A chaque procès médiatique, le rituel reprend : images volées d’un accusé qui se dissimule plus ou moins bien, floutage ou pixellisation plus ou moins systématiques, utilisation, elle systématique, du nom de la personne poursuivie. Décidément, la présomption d’innocence génère des comportements médiatiques étranges et erratiques.

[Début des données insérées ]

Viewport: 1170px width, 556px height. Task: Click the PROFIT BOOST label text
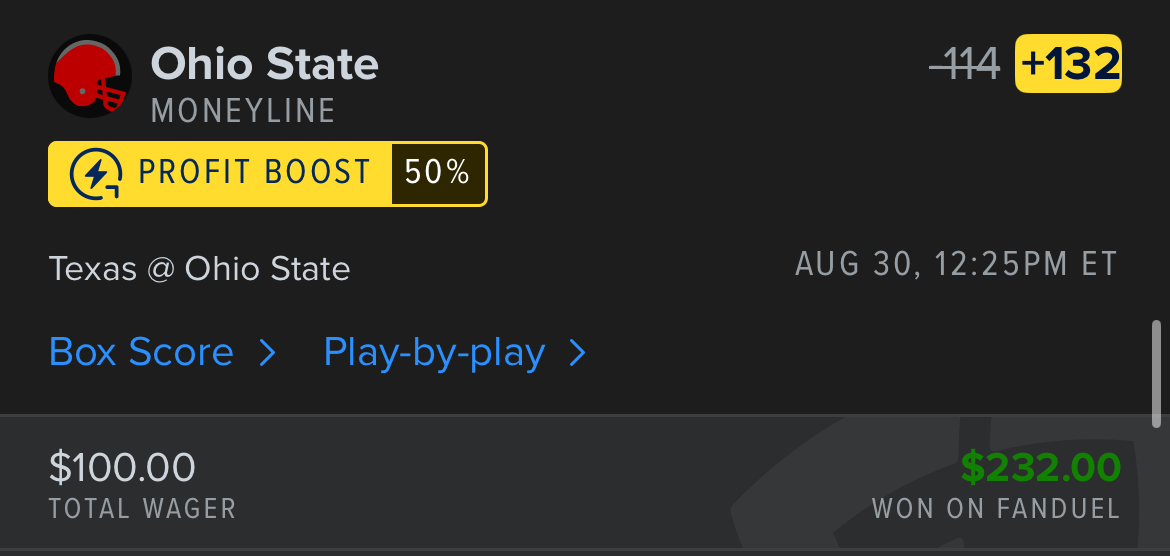[x=254, y=174]
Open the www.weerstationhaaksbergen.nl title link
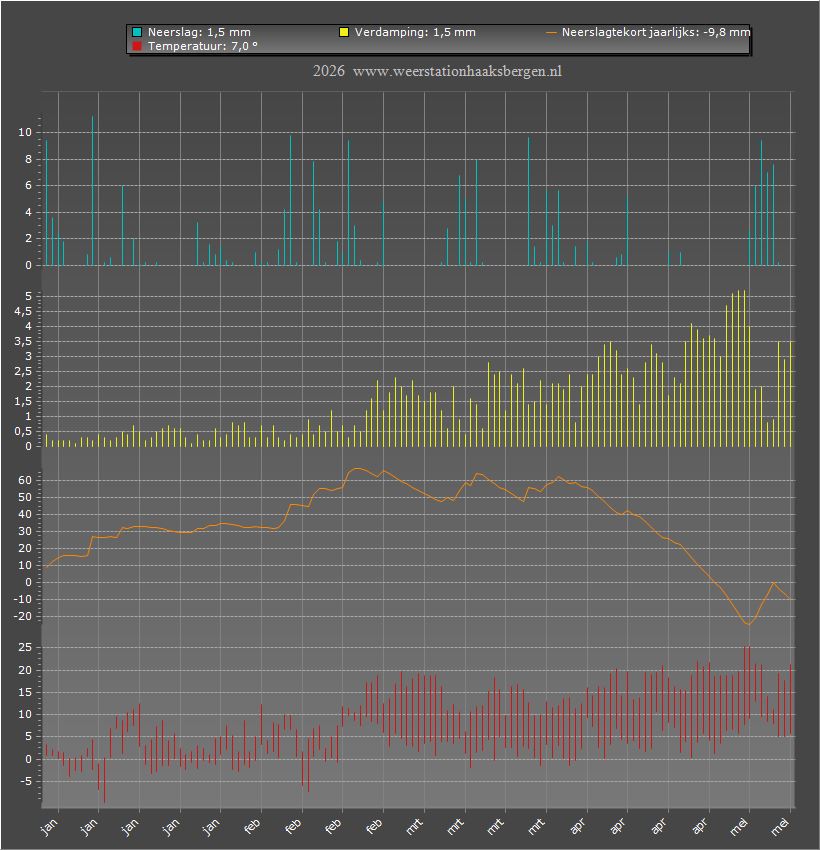Viewport: 820px width, 850px height. click(x=457, y=71)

A chaque procès médiatique, le rituel reprend : images volées d’un accusé qui se dissimule plus ou moins bien, floutage ou pixellisation plus ou moins systématiques, utilisation, elle systématique, du nom de la personne poursuivie. Décidément, la présomption d’innocence génère des comportements médiatiques étranges et erratiques.

 

Il est vrai que le régulateur de l’audiovisuel tout en se voulant un gardien sourcilleux de la « télévision de qualité » se garde bien de poser des règles précises, lui qui se borne à intégrer dans les conventions passées par les diverses chaînes de télévision quelques clauses sans portée nettement déterminée (v par ex. l’art. 9 de la convention canal + :  « Dans le respect du droit à l'information, la diffusion d'émissions, d'images, de propos ou de documents relatifs à des procédures judiciaires ou à des faits susceptibles de donner lieu à une information judiciaire nécessite qu'une attention particulière soit apportée d'une part au respect de la présomption d'innocence, c'est-à-dire qu'une personne non encore jugée ne soit pas présentée comme coupable, d'autre part au secret de la vie privée et enfin à l'anonymat des mineurs délinquants.
La société veille, dans la présentation des décisions de justice, à ce que ne soient pas commentées les décisions juridictionnelles dans des conditions de nature à porter atteinte à l'autorité de la justice ou à son indépendance.
Lorsqu'une procédure judiciaire en cours est évoquée à l'antenne, la société doit veiller à ce que :
- l'affaire soit traitée avec mesure, rigueur et honnêteté ;
- l'émission ne se substitue pas à l'instruction en cours et ne trouble pas le déroulement normal de la justice ;
- le pluralisme soit assuré par la présentation des différentes thèses en présence
 ».

 

Au sein de cette clause, la stipulation selon laquelle « une personne non jugée ne soit pas encore présentée comme coupable », pose des difficultés redoutables pour nos brillants journalistes de télévisions, notamment sur la manière dont doit être désignée cette personne. Ainsi, ils paraissent croire que l’expression « le meurtrier présumé » est de nature à protéger la présomption d’innocence alors que si elle met en œuvre une présomption, c’est bien un e présomption de culpabilité.

 

De même, les prudences des commentaires sont parfois contredites par les ellipses des titres, ainsi le « présumé braqueur » est arrêté, nous explique un article, mais le titre est plus lapidaire : « le braqueur écroué ».

 

Dans un genre différent, la présomption d’innocence peut constituer une allusion a une bien étrange forme de culpabilité. On trouve ainsi dans un grand quotidien paraissant le soir (et dans bien d’autres), cette étonnante locution : « un islamiste présumé ». Qu’est ce à dire ? A-t-on jamais entendu parler d’un « catholique intégriste présumé », ou d’un « protestant fanatique présumé » ? Non, bien entendu, mais c’est que l’islamisme, par les temps qui courent, n’est pas loin d’être un chef d’incrimination et nos journalistes, dont la plume est rapide, se laissent parfois aller à ces raccourcis qui éclairent mieux que de longues analyses les peurs de notre société.

 

J’aurais évidemment une proposition pour éviter ces mises en cause larvées de la présomption d’innocence : pas de noms, pas d’images permettant d’identifier un individu, tant qu’il n’a pas été jugé (je serais tenté d’aller jusqu’au « définitivement »). Et pas d’autres expressions que « accusé », qui est déjà bien lourd à porter. Mais évidemment, cela enlèverait du piquant à nos journaux télévisés ou radiodiffusés qui ne sont plus, sauf en période coupe du monde, qu’une longue litanie de faits divers judiciaires.